#### [Supplied text]
Leasing Standards: FASB Adjusts For Transparency, Comparability
Leasing Standards: FASB Adjusts For Transparency, Comparability

By Denise McKnight, CPA

The Financial Accounting Standards Board (FASB) in 2016 introduced new lease accounting rules with the publication of ASC Topic 842 (https://bit.ly/3qK6yq4), the lease standard. Initially scheduled to take effect in 2019, the implementation has been repeatedly delayed. 

A further delay looked like a possibility until a tentative, Nov. 10, 2021 decision issued by the FASB ruled against any further deferrals of the effective date. Nonprofits and other private companies now face the implementation of the new standards for fiscal years beginning after Dec. 15, 2021. 

To ensure your accounting for this period is thorough and complete, you must understand ASC 842 and its reporting requirements.

According to the language in the lease standard, the new rules are primarily designed to “increase transparency and comparability among organizations by recognizing lease assets and lease liabilities on the balance sheet and disclosing key information about leasing transactions.” To comply with the standard’s requirements, an entity (i) must record assets and liabilities relating to all leases and (ii) include “new and enhanced” disclosures.


The lease standard begins with determining if the entity’s contract constitutes a lease. A lease is a contract (or part of a contract) that, in exchange for consideration, conveys the right to control the use of identified property, plant, or equipment (an identified asset) for a period of time. 

Once a contract is determined to be a lease or include a lease, the entity will need to separate the lease components from non-lease components from the contract. For example, a copier lease will provide for the rental of the equipment and may also include a usage fee or maintenance contract. The entity will segregate the non-lease costs from the contract as they are not accounted for under the new lease standard.

#### [Written exercise 1]
Answer from the lease accounting article:
(a) In what year did the FASB introduce ASC Topic 842?
(b) For which fiscal years must nonprofits and other private companies implement the new standards?
(c) In the copier example, what may the contract include besides the rental of the equipment?
#### [Written exercise 2]
Carry the lease accounting article forward, starting after its last sentence.
The data after this point plays no part in what is asked here.

#### [Data lines]

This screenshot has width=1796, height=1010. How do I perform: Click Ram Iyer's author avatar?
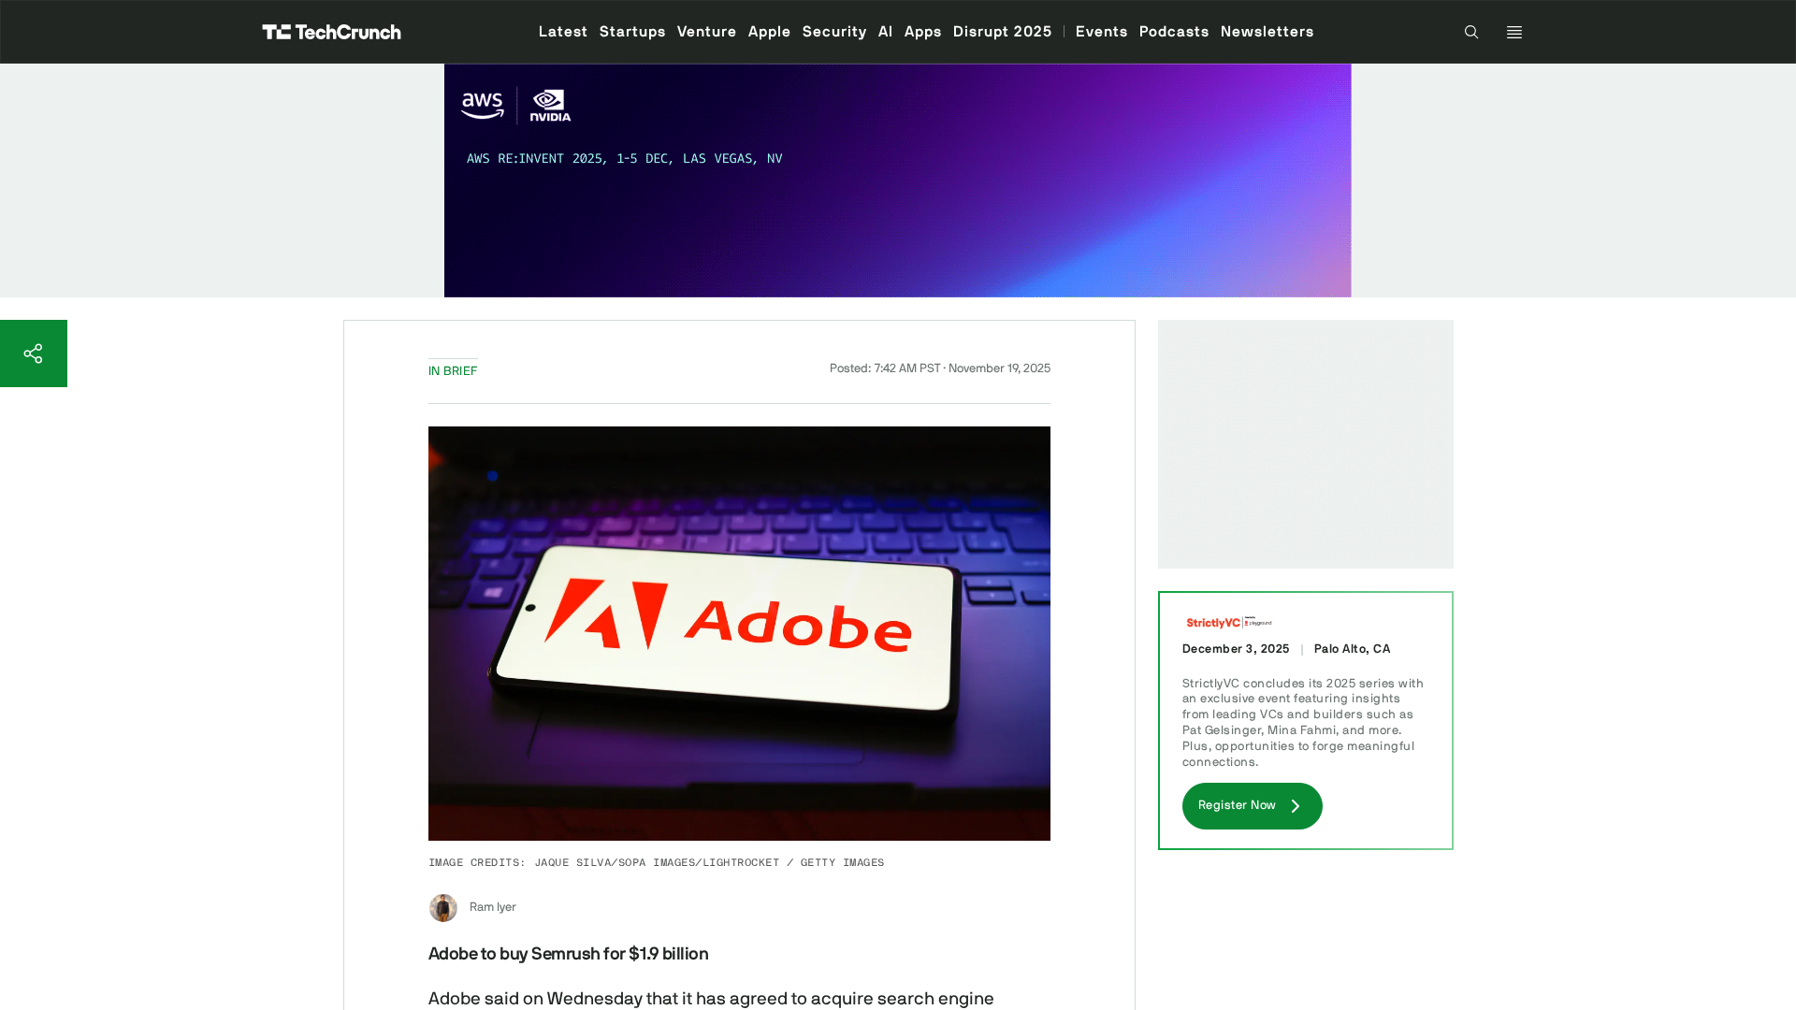[443, 907]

#### [Answer 1]
(a) 2016
(b) Fiscal years beginning after Dec. 15, 2021
(c) A usage fee or maintenance contract

#### [Answer 2]
The lease standard goes on to provide guidance on how to classify leases as an operating lease or a finance lease. Liabilities and right-of-use assets associated with operating leases must be represented on the entity’s statement of financial position along with “reasonably certain” renewals and purchases. The only exception to listing lease liabilities and assets applies to leases of 12 months or less. These leases can be recognized as an expense over the lease term. 

Leases will be (i) reported as a single cost over the full term and (ii) associated payments must feature under cash flows.

“Capital Leases” has a new name but otherwise is much the same. The lease standard uses the term “finance lease” in place of “capital lease” and adds a new test for determining the classification of a lease. The additional test is as follows: “Is the asset so specialized in nature that it provides no alternative use to the lessor once the lease is complete?” 

Aside from this new name and additional tests, the treatment of finance/capital leases will remain largely untouched under the new lease standard. That means (i) interest on liability and amortization of the right-of-use asset (“ROU”) must be featured as line items on the statement of activities and (ii) payments of the principal and interest must be included as cash flows.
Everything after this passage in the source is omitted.